Democratic oversight makes climate action work

The increasingly ambitious Nationally Determined Contributions (NDCs) that the Paris Agreement requires countries to submit every five years aren't self-implementing. They require parliamentary oversight to ensure:

  • Science-based ambition
  • Democratic viability
  • Effective implementation

When parliaments take an active role in climate governance, they have an opportunity to craft inclusive political settlements around complex trade-offs. These settlements, if informed by principles of climate justice and responsive to citizens' needs, guarantee the long-term political feasibility of ambitious climate action. As a result, they also provide the legal certainty that businesses need to invest in the net-zero transition.

There is a correlation between higher quality democratic governance and greater climate ambition (see V-Dem Institute’s policy brief on this at pb_31.pdf). But also, increasing polarisation around climate action—whether exploited or driven by illiberal forces—underscores that parliaments must enhance their role in domestic climate governance by building science-based, inclusive political consensus on climate action pathways.

A critical moment: NDC.3 and COP30

As countries prepare their Third Nationally Determined Contributions (NDCs) ahead of COP30 in November, parliaments have a critical opportunity to:

  • Assess the implementation of previous commitments
  • Identify design and implementation weaknesses
  • Ensure new pledges are more ambitious and inclusive

These oversight exercises can drive inclusive, fact-based climate action by opening civic space to civil society organisations, independent experts, and progressive businesses whose resources are indispensable.

Westminster Foundation for Democracy (WFD) is partnering with GLOBE Legislators as the lead convener and Deutsche Gesellschaft für Internationale Zusammenarbeit (GIZ) GmbH, Germany’s International Climate Initiative (IKI), E3G and the NDC Partnership to deliver a Parliamentary Roundtable on NDCs.3 in Berlin on 10th June, on the eve of the Global NDC Conference hosted by Germany.
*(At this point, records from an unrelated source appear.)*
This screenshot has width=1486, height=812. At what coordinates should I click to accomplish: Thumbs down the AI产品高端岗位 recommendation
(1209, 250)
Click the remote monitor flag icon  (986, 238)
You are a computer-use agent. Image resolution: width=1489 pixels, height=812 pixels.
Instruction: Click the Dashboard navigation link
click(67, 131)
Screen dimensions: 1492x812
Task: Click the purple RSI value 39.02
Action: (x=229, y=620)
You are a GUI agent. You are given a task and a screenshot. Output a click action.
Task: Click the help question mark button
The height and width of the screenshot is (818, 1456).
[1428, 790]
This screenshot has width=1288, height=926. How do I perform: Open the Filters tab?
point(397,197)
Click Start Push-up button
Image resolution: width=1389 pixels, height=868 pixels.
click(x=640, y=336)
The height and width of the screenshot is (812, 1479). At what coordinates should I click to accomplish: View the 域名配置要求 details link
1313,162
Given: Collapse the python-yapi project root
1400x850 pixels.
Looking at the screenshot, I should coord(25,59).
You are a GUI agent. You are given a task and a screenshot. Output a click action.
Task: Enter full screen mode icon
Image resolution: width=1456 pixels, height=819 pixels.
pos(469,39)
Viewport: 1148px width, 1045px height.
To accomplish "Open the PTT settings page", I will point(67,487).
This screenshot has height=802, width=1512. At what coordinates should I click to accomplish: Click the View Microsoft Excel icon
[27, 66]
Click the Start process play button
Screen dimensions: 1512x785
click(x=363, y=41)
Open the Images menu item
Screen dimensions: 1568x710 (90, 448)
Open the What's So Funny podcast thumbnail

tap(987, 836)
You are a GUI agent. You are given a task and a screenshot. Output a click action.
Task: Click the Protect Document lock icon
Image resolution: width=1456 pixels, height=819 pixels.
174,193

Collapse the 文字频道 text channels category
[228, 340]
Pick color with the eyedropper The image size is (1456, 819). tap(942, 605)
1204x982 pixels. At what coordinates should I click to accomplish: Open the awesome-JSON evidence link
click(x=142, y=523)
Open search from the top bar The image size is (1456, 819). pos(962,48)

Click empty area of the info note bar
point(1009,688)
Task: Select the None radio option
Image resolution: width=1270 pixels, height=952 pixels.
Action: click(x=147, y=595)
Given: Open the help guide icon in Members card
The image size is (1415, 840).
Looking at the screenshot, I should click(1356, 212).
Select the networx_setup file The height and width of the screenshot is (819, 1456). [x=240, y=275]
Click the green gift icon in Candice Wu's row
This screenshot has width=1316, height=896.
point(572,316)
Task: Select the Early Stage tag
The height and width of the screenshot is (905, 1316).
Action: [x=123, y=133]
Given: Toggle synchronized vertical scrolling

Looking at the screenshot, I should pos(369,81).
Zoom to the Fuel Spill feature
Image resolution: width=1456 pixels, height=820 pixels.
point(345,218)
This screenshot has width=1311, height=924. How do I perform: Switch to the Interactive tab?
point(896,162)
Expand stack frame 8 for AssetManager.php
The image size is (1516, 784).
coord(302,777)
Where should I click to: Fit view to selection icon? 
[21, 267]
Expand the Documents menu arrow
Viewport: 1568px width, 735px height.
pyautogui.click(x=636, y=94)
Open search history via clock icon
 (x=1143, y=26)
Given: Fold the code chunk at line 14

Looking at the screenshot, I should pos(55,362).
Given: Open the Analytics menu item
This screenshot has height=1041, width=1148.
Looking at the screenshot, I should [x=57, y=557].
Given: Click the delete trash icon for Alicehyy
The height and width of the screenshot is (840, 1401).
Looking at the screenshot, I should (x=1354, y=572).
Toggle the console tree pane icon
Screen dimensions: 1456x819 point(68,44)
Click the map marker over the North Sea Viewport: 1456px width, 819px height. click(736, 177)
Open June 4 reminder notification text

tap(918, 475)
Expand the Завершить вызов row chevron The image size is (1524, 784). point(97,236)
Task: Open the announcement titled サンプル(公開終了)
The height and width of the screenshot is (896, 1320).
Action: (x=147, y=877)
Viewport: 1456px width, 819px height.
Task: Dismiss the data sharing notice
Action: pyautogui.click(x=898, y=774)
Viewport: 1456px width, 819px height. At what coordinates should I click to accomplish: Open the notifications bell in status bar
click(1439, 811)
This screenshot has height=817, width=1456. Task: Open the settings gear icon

At this forum, the Speaker of the Maldives' Majlis and the Chair of Zambia's National Assembly Caucus on Post-Legislative Scrutiny will showcase their WFD-supported work on climate legislation oversight. This collaboration has enabled local CSO partners and experts to participate in legislative review, with findings conveyed to governments to inform NDC.3 preparation.

Parliament's representative function makes it the ultimate guarantor of climate justice in domestic planning. By strengthening parliaments' oversight capacity and facilitating closer collaboration with civil society, WFD is helping transform the political economy around democratic climate action—a precondition for meeting the Paris Agreement's objectives.